-- Record excerpts start --

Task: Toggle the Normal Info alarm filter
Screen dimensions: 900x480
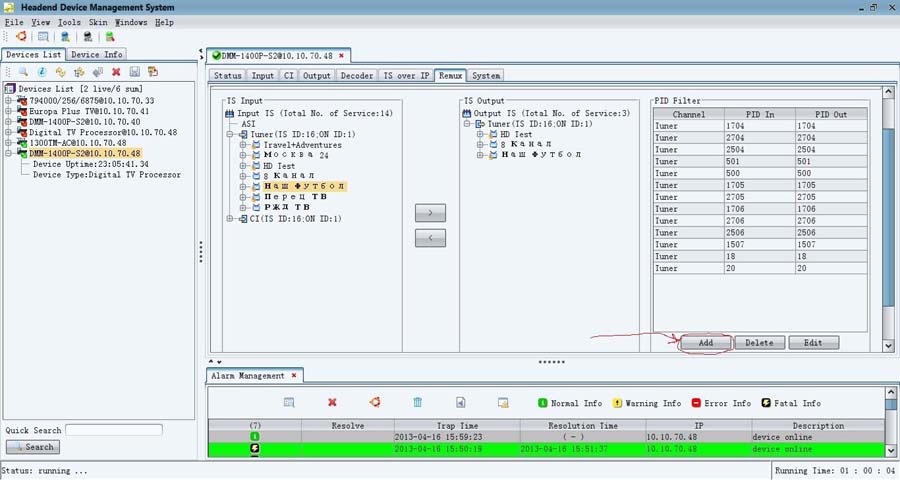Action: [x=543, y=403]
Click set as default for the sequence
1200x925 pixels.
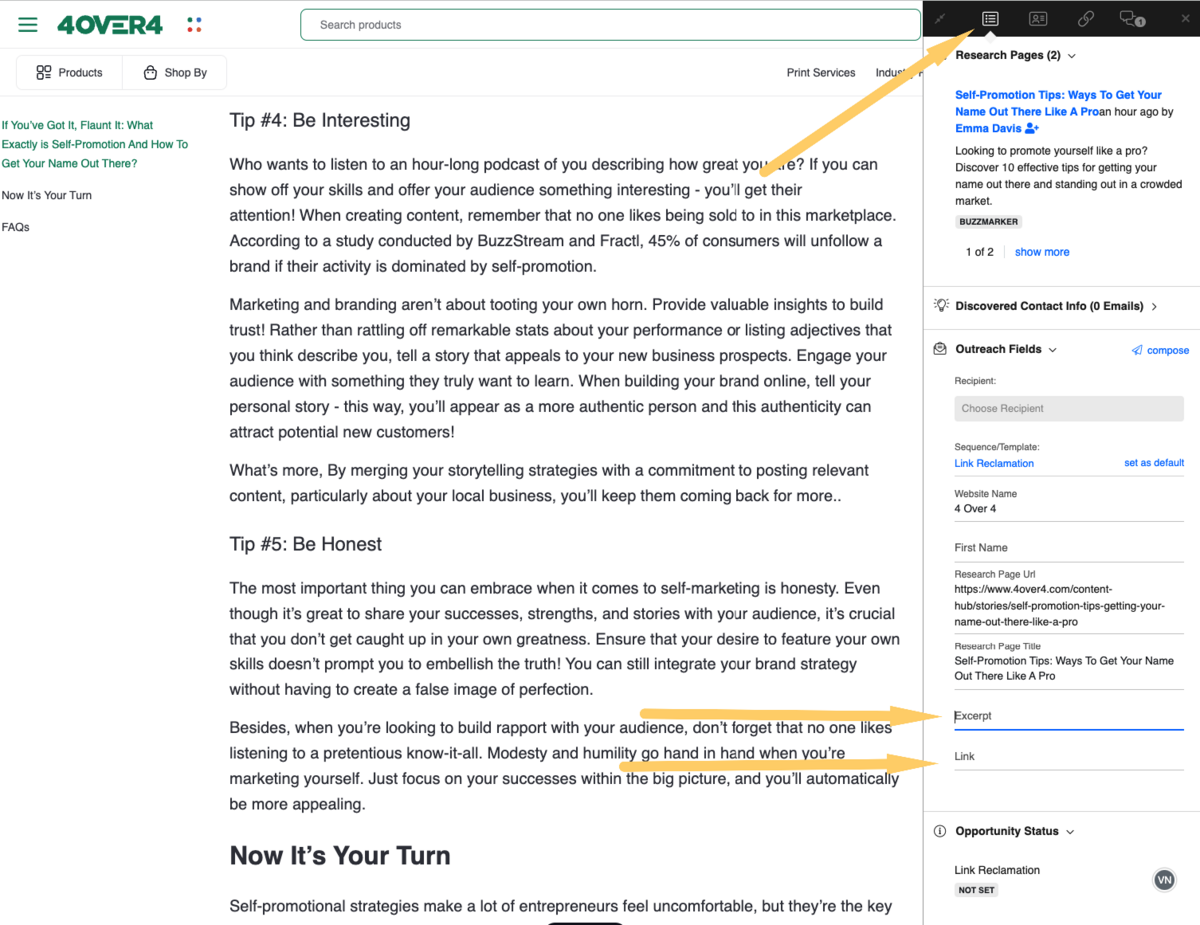pyautogui.click(x=1154, y=462)
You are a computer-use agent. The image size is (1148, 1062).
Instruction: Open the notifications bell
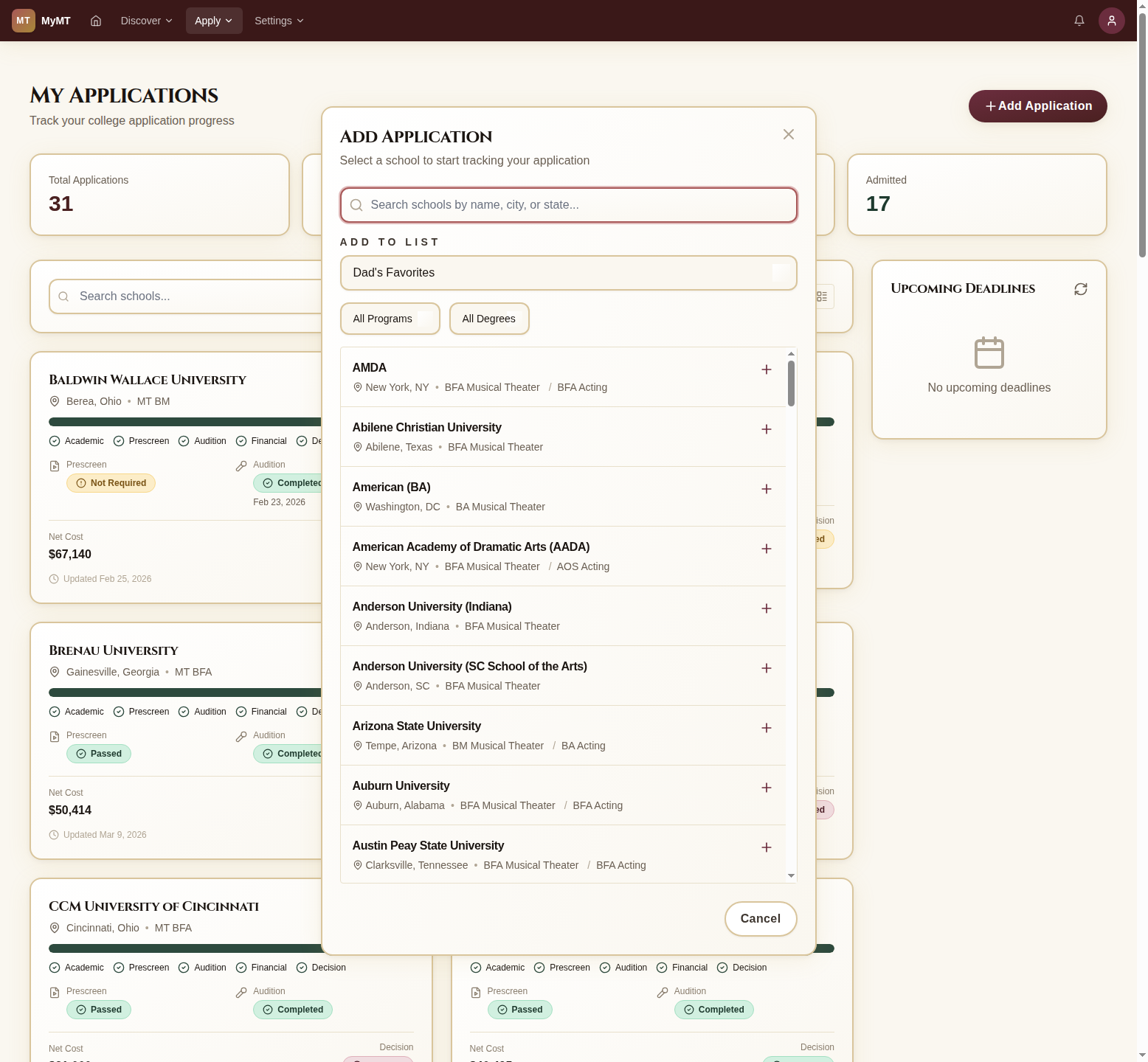click(1079, 21)
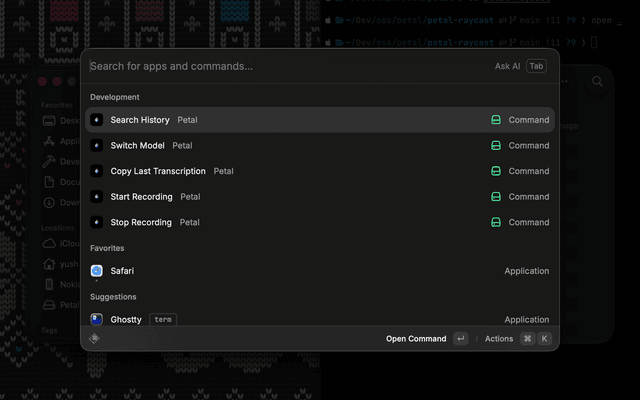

-- Record excerpts end --

Reproduce all of the data with "Screen dimensions" renamed to "Canvas size", leaving every other line unchanged, and omit the pictures from your answer.

Task: Toggle the Normal Info alarm filter
Canvas size: 900x480
Action: [x=543, y=403]
Click set as default for the sequence
1200x925 pixels.
pyautogui.click(x=1154, y=462)
You are a computer-use agent. The image size is (1148, 1062).
Instruction: Open the notifications bell
click(1079, 21)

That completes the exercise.